Several years ago there were very few books that instructors could use to help them understand gay and lesbian literature. Today there are monographs and journals that cover the topic. Several general studies are especially helpful: Bonnie Zimmerman’s The Safe Sea of Women (Beacon, 1990), Claude J. Summers’s Gay Fictions: Wilde to Stonewall (Continuum, 1990), Sexual Sameness: Textual Differences in Lesbian and Gay Writing edited by Joseph Bristow (Routledge, 1992), Lesbian Texts and Contexts: Radical Revisions (New York U P, 1990) edited by Karla Jay and Joanne Glasgow, and my own book Gaiety Transfigured: Gay Self-Representation in American Literature (Wisconsin, 1991). These are starting places.

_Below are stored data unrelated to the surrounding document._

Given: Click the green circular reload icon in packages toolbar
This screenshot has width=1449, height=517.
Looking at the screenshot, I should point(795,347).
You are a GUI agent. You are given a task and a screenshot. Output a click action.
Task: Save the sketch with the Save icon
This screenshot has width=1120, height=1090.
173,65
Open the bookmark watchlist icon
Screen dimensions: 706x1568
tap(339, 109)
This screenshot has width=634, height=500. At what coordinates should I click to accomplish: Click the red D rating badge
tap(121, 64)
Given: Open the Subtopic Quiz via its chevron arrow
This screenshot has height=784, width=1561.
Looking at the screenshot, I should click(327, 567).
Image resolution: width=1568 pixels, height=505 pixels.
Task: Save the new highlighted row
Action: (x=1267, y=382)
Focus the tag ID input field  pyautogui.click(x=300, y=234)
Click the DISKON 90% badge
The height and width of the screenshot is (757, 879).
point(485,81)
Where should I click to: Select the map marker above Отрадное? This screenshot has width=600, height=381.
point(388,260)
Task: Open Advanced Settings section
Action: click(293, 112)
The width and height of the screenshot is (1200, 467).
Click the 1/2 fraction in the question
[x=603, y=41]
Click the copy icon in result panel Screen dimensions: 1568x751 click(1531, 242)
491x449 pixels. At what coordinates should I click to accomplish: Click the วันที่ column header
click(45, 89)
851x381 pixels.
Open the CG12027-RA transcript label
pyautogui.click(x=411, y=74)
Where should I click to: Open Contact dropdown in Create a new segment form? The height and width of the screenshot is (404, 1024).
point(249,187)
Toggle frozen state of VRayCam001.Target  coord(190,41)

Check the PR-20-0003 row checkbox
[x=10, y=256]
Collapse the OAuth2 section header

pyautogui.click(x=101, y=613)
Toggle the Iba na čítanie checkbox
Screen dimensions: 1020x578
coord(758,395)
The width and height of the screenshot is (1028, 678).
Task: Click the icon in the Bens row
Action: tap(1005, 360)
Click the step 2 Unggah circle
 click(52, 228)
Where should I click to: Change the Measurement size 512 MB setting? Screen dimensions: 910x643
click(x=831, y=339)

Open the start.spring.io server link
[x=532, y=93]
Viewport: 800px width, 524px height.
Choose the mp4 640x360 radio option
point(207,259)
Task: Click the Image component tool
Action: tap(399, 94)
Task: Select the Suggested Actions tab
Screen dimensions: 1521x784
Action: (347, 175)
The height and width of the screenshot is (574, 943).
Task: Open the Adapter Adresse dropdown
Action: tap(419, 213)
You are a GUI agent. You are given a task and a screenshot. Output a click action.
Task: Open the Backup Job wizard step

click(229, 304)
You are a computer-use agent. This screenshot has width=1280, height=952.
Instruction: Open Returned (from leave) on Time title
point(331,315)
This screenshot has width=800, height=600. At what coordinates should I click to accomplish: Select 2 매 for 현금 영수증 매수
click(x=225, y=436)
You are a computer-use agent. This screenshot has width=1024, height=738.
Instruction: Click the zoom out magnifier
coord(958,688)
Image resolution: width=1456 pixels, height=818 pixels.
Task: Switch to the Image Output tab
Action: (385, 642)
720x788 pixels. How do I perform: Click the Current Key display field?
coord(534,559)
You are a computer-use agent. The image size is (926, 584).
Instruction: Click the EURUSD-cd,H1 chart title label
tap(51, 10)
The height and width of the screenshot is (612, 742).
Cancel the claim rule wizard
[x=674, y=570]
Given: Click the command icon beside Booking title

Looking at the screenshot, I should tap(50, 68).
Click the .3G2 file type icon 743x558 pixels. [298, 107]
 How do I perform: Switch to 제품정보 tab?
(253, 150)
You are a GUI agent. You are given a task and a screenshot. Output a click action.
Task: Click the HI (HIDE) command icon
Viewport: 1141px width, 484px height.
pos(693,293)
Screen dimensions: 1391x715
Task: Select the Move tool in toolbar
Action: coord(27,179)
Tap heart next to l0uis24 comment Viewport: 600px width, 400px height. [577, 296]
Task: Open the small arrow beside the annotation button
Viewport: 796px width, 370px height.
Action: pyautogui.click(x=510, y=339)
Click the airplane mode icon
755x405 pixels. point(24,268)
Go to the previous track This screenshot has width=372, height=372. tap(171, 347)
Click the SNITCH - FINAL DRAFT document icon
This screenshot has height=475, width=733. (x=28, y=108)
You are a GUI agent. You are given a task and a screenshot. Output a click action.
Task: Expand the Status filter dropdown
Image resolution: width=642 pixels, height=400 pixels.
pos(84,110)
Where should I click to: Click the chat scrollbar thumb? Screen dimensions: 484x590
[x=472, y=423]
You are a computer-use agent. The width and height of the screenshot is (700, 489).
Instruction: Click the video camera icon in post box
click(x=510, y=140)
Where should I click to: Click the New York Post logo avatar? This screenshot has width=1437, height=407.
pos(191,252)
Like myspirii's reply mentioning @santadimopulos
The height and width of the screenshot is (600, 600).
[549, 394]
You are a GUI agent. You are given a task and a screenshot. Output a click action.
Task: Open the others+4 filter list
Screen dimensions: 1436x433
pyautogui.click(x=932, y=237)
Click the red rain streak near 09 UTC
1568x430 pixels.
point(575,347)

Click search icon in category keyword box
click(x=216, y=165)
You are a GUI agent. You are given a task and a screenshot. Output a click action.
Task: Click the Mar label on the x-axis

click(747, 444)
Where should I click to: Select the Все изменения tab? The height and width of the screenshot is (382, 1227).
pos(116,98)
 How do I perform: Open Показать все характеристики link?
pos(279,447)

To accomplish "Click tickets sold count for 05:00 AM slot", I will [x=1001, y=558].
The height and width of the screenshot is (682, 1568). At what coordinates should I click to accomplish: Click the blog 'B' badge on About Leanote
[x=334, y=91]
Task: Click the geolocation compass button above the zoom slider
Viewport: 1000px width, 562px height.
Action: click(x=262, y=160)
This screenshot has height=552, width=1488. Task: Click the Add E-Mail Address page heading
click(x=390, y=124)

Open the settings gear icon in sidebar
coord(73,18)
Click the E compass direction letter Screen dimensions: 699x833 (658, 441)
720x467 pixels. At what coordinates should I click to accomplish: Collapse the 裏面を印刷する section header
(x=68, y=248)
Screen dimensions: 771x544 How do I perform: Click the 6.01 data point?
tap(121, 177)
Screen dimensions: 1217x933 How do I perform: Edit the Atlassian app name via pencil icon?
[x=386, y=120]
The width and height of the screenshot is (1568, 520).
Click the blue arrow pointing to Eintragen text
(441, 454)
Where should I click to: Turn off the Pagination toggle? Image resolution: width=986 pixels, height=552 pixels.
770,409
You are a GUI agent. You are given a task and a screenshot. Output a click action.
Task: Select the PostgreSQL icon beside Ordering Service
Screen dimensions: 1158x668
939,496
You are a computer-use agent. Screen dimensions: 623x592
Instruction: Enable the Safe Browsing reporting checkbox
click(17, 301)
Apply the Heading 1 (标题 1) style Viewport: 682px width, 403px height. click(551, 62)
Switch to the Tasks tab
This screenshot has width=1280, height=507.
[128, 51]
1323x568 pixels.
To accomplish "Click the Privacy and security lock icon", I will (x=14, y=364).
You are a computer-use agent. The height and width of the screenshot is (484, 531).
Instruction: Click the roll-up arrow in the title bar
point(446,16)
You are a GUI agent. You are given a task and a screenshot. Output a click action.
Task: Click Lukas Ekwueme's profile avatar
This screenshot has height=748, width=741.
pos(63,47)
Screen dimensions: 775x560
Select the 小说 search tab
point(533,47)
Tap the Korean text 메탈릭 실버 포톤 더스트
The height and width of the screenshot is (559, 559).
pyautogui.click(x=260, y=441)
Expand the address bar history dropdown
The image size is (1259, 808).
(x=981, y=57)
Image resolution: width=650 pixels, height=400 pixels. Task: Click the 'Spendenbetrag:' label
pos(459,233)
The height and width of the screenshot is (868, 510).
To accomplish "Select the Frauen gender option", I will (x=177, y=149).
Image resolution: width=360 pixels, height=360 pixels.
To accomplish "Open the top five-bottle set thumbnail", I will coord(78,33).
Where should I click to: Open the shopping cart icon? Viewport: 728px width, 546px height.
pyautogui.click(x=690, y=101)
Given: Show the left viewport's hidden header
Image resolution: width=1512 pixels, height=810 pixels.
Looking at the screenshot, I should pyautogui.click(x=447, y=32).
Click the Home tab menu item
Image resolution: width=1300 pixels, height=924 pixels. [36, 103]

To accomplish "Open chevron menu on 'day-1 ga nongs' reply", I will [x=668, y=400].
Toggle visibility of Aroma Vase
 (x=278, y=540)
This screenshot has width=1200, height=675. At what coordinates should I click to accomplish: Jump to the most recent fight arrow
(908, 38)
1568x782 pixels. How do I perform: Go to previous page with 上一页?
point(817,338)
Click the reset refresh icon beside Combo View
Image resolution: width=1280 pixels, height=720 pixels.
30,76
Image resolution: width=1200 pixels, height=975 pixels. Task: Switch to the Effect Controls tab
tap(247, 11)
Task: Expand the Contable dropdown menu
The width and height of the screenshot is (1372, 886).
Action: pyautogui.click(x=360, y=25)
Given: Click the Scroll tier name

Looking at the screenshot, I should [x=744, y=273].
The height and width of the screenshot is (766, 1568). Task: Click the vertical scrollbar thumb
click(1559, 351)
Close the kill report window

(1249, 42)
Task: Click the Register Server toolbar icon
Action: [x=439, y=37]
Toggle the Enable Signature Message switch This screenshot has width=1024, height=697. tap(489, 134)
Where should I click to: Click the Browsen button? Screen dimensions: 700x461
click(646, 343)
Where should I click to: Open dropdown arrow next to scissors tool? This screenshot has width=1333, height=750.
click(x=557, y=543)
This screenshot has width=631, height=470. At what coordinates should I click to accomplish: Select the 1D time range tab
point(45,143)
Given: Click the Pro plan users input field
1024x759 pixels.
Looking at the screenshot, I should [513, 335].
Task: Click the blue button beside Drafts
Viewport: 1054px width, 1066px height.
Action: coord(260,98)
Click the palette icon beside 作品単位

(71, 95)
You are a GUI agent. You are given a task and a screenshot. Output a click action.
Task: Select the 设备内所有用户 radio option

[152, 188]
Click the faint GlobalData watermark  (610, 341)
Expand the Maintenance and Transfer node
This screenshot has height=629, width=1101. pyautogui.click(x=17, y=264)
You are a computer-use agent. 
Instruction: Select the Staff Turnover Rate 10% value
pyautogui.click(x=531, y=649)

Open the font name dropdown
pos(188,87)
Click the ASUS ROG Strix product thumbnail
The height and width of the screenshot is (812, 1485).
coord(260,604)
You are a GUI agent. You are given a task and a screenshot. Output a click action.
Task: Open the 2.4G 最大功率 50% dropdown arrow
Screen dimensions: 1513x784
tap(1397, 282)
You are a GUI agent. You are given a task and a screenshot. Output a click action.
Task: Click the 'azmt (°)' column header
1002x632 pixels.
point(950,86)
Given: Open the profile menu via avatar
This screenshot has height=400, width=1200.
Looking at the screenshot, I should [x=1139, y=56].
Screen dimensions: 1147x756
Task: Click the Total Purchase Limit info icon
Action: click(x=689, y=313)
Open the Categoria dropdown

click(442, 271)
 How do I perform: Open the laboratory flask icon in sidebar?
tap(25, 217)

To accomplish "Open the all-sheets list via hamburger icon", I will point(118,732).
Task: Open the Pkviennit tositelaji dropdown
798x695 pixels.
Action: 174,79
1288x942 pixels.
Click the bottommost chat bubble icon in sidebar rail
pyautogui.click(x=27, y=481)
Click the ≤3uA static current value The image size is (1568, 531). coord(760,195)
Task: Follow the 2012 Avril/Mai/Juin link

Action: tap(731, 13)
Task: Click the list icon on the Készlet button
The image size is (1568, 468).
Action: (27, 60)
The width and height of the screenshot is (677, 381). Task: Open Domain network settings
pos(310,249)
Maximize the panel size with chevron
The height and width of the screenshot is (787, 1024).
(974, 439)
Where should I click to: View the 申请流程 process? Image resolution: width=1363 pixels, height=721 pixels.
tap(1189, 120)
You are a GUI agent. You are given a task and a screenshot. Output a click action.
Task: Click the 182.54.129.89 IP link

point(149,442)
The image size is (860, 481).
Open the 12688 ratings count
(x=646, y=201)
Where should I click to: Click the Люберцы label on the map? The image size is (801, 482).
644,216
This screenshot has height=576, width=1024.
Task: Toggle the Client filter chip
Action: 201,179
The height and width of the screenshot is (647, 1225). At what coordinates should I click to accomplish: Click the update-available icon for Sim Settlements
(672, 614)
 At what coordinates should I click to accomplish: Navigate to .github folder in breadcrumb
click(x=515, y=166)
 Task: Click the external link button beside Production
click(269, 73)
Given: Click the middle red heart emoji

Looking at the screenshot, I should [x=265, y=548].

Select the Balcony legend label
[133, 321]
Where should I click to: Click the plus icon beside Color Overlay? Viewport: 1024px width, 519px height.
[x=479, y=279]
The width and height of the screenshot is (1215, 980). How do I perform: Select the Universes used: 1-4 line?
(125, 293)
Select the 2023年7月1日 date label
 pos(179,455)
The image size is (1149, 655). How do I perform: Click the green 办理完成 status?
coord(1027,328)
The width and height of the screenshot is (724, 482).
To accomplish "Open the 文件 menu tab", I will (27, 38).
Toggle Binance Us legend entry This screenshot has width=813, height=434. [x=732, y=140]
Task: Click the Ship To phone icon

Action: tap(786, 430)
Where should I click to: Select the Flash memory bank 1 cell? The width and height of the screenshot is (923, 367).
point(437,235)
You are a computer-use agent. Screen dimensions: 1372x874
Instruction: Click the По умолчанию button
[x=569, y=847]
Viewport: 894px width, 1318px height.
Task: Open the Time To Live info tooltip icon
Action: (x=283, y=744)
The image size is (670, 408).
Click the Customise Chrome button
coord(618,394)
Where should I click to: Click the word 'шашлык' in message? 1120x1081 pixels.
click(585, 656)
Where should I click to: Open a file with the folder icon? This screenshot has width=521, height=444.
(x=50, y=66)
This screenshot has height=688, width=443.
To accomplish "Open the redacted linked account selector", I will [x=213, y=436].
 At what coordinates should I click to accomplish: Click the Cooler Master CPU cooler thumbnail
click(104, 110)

I began by saying that gay male literature (and to a lesser extent lesbian literature) is already in the canon if we simply look for it. But I think there are lesbian and gay works that have been excluded from the canon not only because they are explicitly homosexual or lesbian, but because they express a sensibility that heterosexual critics have marginalized. The best example of this marginalization comes from British literature in Ronald Firbank, whose seemingly trivial works have been central to many gay and lesbian writers after him. In American literature, I think Jane Bowles is often left out of courses because her works look too marginal. In fact, I don’t think that even gay scholars have a clear idea of what the outlines of gay and lesbian writers’ finest work could be. It seems to me that Alfred Chester, almost completely lost, but now slowly emerging from obscurity, could be a major writer we have overlooked. And James Purdy is an extremely important writer though his work is very hard to evaluate. And there are others. I am not content with the idea that the lesbian and gay writers who have slipped into the canon are really the finest gay and lesbian writers, but rather those who have, in Roger Austen’s chilling phrase, been most successful at playing the game of heterosexual taste. I can imagine the shape of future Heath Anthologies to be rather different once lesbian and gay scholars begin seriously examining their literary heritage, just as feminist and ethnic critics have revamped the anthology we have now.